Hasta allí la cosa suena algo extraña, pero de extraña pasará al único delirio que nos hace feliz: el del Arte.
Porque si la primera residencia fue “la casa de la luz azul”, y esta luz azul continuamente encendida en el pasillo de día y de noche produce obsesiva fascinación en los personajes, introduciendo un elemento fuera de lo común en un mundo aparentemente normal; para esta familia nada resultará demasiado raro, y cualquiera puede irse a vivir a un autobús, con la ventaja de no pagar el alquiler, y la incomodidad de sacar un billete nuevo cada hora, soportar el olor a gasoil y a sudor, y ver siempre las mismas calles.
El bosque, la azotea de la iglesia, el cine, la casa de los tres teléfonos, el hotel, cada noche debajo de un puente diferente, la tienda de campaña blanca en la nieve… Lugares exóticos pero probables. Otros lugares, imposibles en la realidad pero comunes para la literatura: vivir en la luna, en el sueño, en el mar. Y unos cuantos que si son improbables en nuestro mundo se tornan reales en un libro: vivir en el violín de la tía, en la lluvia, en el sombrero del tío.
La voz que nos relata este trajín de mudanzas es la de uno de los miembros de la familia: el niño. Y cada espacio habitado conforma un capítulo con igual estructura: el primer párrafo iniciado anafóricamente con: “Cuando vivíamos en…” y luego el lugar correspondiente, está dedicado a contar las vicisitudes cotidianas de esta familia, las costumbres adquiridas en su adaptación al habitáculo en cuestión:
“5. Cuando vivíamos en el violín de la tía, crujía el suelo a cada paso. Cuando la tía tocaba canciones cíngaras, temblaban los muebles. Y cuando tocaba canciones alemanas, la abuela lloraba a escondidas. (…) Mamá tendía la ropa en las cuerdas y papá pedía a gritos tapones para las orejas y se negaba a decir nada más, porque no le gustaba dónde vivíamos…”

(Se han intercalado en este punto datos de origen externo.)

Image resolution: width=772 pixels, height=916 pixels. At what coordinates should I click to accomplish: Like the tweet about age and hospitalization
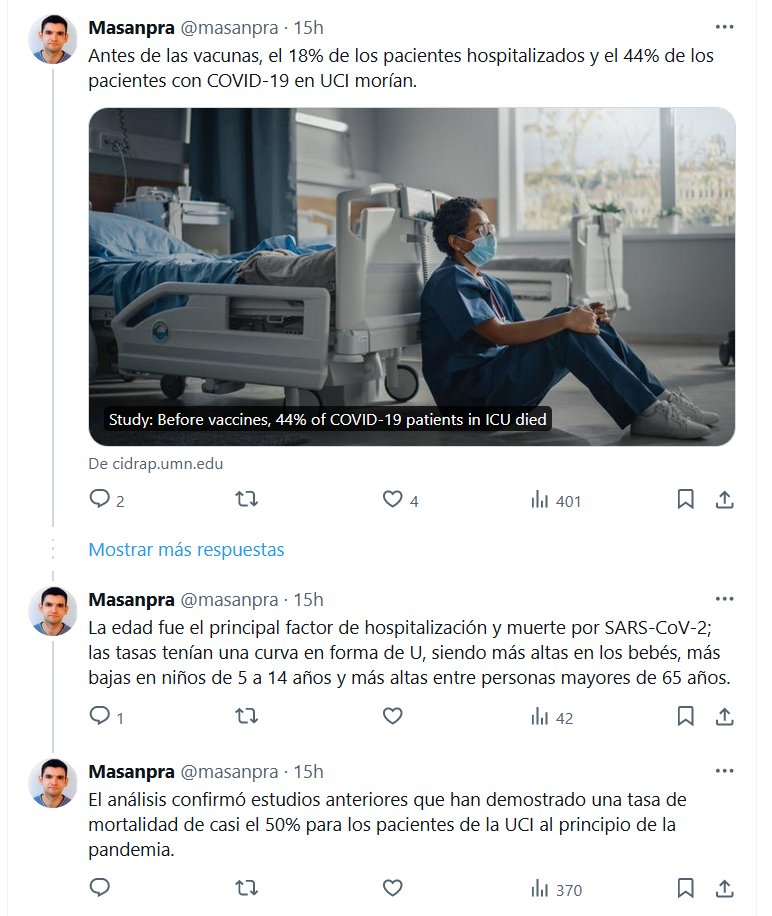pos(393,716)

En el segundo párrafo se enumeran las acciones llevadas a cabo por cada miembro familiar en esa vivienda. Al finalizar este párrafo siempre aparece un “Pero…” destinado a algún personaje, y este “pero” es el que explica un nuevo cambio, una nueva mudanza. Sólo que en algunos casos la relación causa-efecto resulta justificada y en otros no.
“3. Cuando vivíamos en el bosque,…
(…) Papá cumplió cuarenta años, la abuela se lavaba los dientes tres veces al día, el abuelo lo decía todo dos veces y mi hermana empezó la primaria. Pero mamá perdió su último libro. Por eso nos mudamos a la azotea de la iglesia.”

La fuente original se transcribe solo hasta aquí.